> _TASKS_:
- a) In the reflection on life's surprises, at which hospital did the writer start coming around after being found unconscious?
- b) Go on with the reflection on life's unexpected surprises, picking up after its last sentence.

> _QUOTED PASSAGE_:
▼

Most of us can remember a time in our lives when someone or perhaps a group of people went out of their way to plan a “surprise” for us.
Perhaps it was a special birthday or anniversary, an unexpected Christmas gift or an achievement award. These are times that warmed our hearts and made us feel very loved or honored.
Not all of life’s surprises, however, fall into this category. Some surprises take us down a very unexpected path — a detour that causes us to scratch our head and say, “I didn’t see this coming!”
These “surprises” also are part of the story of our lives and reveal a lot about our character and our faith.
A few weeks ago, I found myself a victim of such a “surprise.”
It was a detour I had not expected. One minute, I was fine; the next, I was lying unconscious in a pool of blood in our hallway.
I started coming around at Scott & White Hospital in Temple and realized I was going to be in a lot of pain for weeks to come. My life was brought to a screeching halt.
At this point, I began talking to God. “What is this? What happened? Where are you? Why am I flat on my back?”
Remember this: God is NOT surprised at where we are in our life’s story. My situation didn’t take Him by surprise. God didn’t get up this morning and say, “I wonder where Joe is today.” Or, “I wonder what trouble Suzie has gotten into?”
God knows each of us and He knows our plans, but He also knows about the changes in our plans, before they happen. You see, there is no “wondering” with God.
When Job was in his worst valley, he found himself alone, isolated from the presence of God. In Chapter 23 he pleads his case, (I paraphrase) “I need to come into the presence of God! ... I must come to His seat and plead my case. ... I know He would strengthen me.”

▲

> _RAW DATA_:
▼

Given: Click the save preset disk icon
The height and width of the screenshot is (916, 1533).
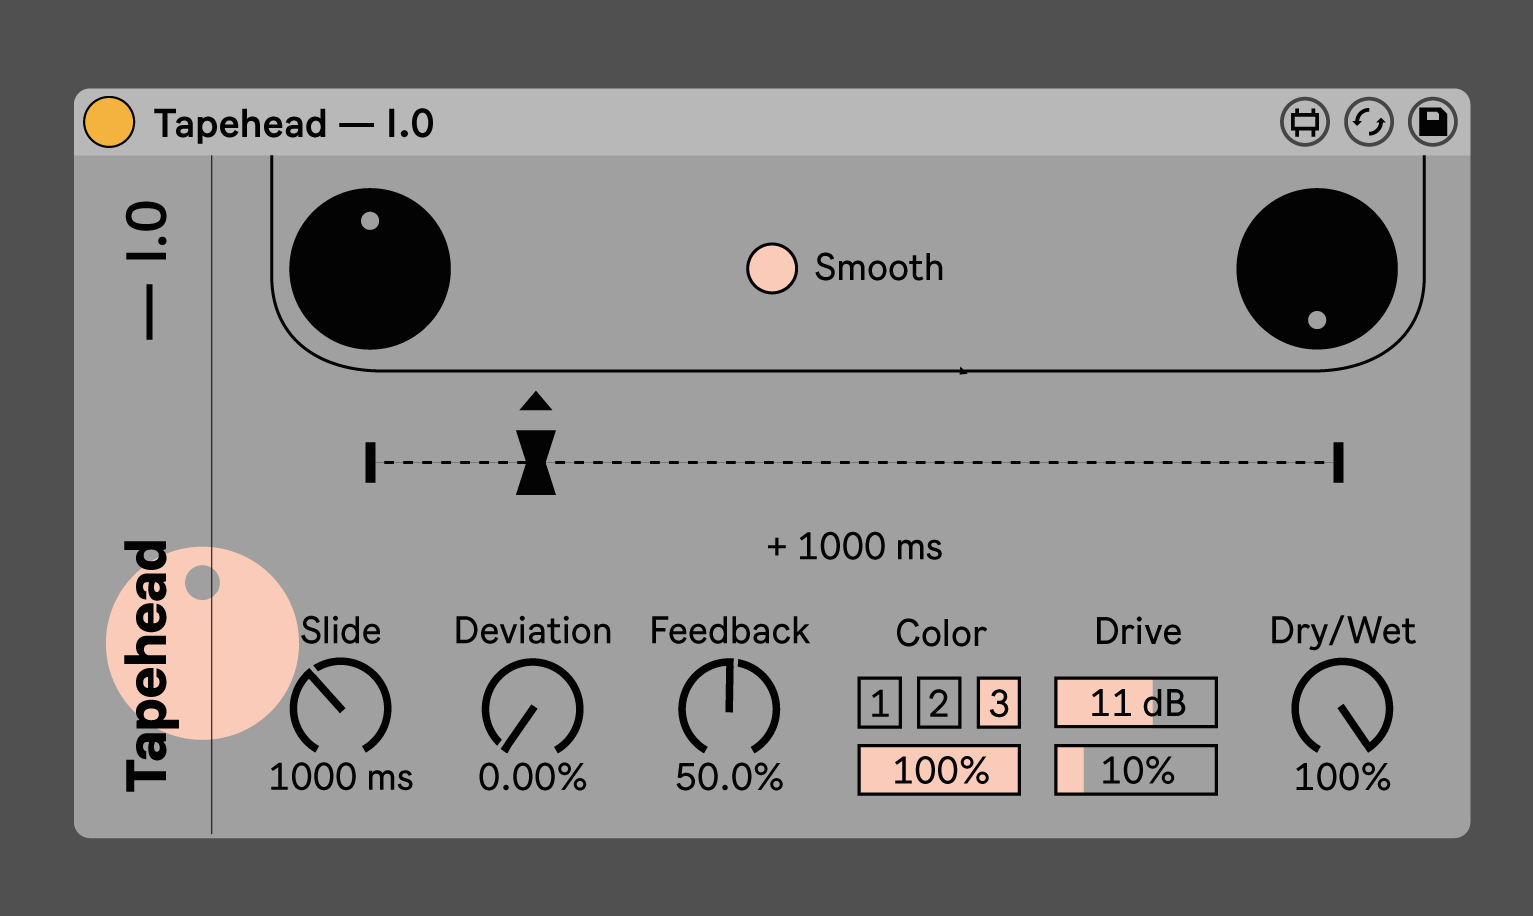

▲

> _RESULTS FOR EACH TASK_:
- a) Scott & White Hospital in Temple.

- b)
Job makes an honest and painful observation: “I go forward, but He (God) is not there (to be seen or felt), and backward, but I cannot perceive Him.”
Sounds pretty discouraging, doesn’t it?
But in verse 10, he looks past the obvious and says, “But he knows the way I take! (In other words, I may not know where He is at this moment, but He knows where I am!)
The fact that God knows where we are is more important than our knowing where He is. Just a comment on my recent crisis: I cried to the Lord during those difficult and painful days, and He became my strength.
One night I heard in my heart these words: “You are in my permissive will.” As I pondered that, I gained new found strength and assurance. He has permitted me to be in this place — there is a plan. I am on assignment.”
I started to devote every available moment to not only recovering, but to being productive in the land of my affliction.
Great is His faithfulness indeed, and His mercies are new every morning!
The Rev. JOHN ABBEY is pastor of Bethel Church in Killeen.